START Excerpt

It used to be more of a "professional"-oriented feature, but it may have relevance for the next few months on Z490 or B550 because of the Intel i225's throughput and reboot bug issues. On 1Gbe, Intel had a better reputation; my H97N-WIFI has one each of Intel and Qualcomm, and the i217 is more consistent. That said, the throughput issue is supposedly already fixed to some degree and won't be a problem going forward because of a new hardware stepping for future boards; the other is a driver issue that should be fixed on the next software version. Also not an issue because the Tomahawk gets 2 Realteks instead  but so far the Realtek 2.5 is the more problem-free compared to Intel's i225, so pretty good deal.


----------



## Space Lynx (Jun 8, 2020)

oxrufiioxo said:


> The X570 Tomahawk was originally suppose to be $199 or $210 but my guess is MSI figures it would make most their b550 lineup pointless at that price lol.

END Excerpt
START Exercise data

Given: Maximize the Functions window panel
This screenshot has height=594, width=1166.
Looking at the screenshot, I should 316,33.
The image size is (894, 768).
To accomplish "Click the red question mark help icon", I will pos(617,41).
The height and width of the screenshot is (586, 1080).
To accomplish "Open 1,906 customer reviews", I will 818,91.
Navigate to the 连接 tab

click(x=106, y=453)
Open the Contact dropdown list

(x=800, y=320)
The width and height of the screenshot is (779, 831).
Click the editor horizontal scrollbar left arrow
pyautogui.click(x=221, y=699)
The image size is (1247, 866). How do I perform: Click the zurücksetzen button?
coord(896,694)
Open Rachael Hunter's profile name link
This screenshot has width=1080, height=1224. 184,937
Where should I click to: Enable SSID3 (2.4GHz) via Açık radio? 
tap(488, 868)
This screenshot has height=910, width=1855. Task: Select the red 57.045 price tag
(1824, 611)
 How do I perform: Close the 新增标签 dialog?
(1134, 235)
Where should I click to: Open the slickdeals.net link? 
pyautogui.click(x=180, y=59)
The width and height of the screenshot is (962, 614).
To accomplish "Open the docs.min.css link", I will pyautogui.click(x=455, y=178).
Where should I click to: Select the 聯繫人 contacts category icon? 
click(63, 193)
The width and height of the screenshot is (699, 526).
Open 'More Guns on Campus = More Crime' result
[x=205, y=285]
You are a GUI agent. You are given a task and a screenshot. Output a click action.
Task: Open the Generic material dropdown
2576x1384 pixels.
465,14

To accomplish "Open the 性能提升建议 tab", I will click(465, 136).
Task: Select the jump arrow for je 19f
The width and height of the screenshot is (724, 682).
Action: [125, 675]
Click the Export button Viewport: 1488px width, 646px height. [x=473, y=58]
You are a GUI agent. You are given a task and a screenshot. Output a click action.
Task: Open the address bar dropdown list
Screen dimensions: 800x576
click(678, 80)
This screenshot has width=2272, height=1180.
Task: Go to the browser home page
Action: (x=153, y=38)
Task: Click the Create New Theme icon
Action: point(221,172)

END Exercise data

**Required work**:
1) Do these statements agree with the motherboard thread above? Answer yes or no for each, and quote the words from the thread that decide it.
(a) The H97N-WIFI has one Intel and one Qualcomm network controller.
(b) The Tomahawk gets two Intel i225 controllers.
(c) So far the Realtek 2.5 has caused more problems than Intel's i225.
2) In the motherboard thread, what price was the X570 Tomahawk originally supposed to have?
3) Carry on the motherboard thread from the point where it stops.

**Answers by task**:
1)
(a) Yes: "my H97N-WIFI has one each of Intel and Qualcomm"
(b) No: "the Tomahawk gets 2 Realteks instead"
(c) No: "so far the Realtek 2.5 is the more problem-free compared to Intel's i225"

2) $199 or $210.

3)
> 
> I personally wouldn't buy a board without a post code but at least with AMD that seems reserved for 250+ usd  boards which is pretty crappy..... I guess color coded led are better than nothing.
> 
> I guess z490 is pretty much the same though.



if the MSI X570 Unify was 90amp power stages and just as good as the Z490 Unify (both cost the same at $299), I might have considered that. It does kind of irk me they are ok with gimping the x570 Unify and going balls to the wall with the Z490 variant.  meh


----------



## oxrufiioxo (Jun 8, 2020)

Well a 10900k uses about the same amount of power as a threadripper cpu so it makes sense.... All the 300+ boards are pretty overkill unless Ryzen 4000 draws 300+ watts lol.



Actually the most overkill sub 300 amd board is the B550 Aorus Master.... Still can't believe Gigabyte put the vrm from the extreme on it.



I don't think those 90 amp parts were available at a price they could put them onto a 300 usd board at the time..... Those first started on TRX40 boards and then migrated over to Z490,,,

if X570 gets refreshed or X670 is a thing there will definitely be pointlessly overkill 16 phase 90 amp vrms on them lol.


----------



## Assimilator (Jun 8, 2020)

Ugh, I hate this so much.

First it was so-called enthusiasts demanding MOAR PHASES, so manufacturers rushed to add as many unnecessary phases to their boards as they could cram on.
Now enthusiasts are demanding HIGHER AMP PHASES so manufacturers are once again complying.

End result, motherboards end up costing more, and those same "enthusiasts" complain that it's for no good reason.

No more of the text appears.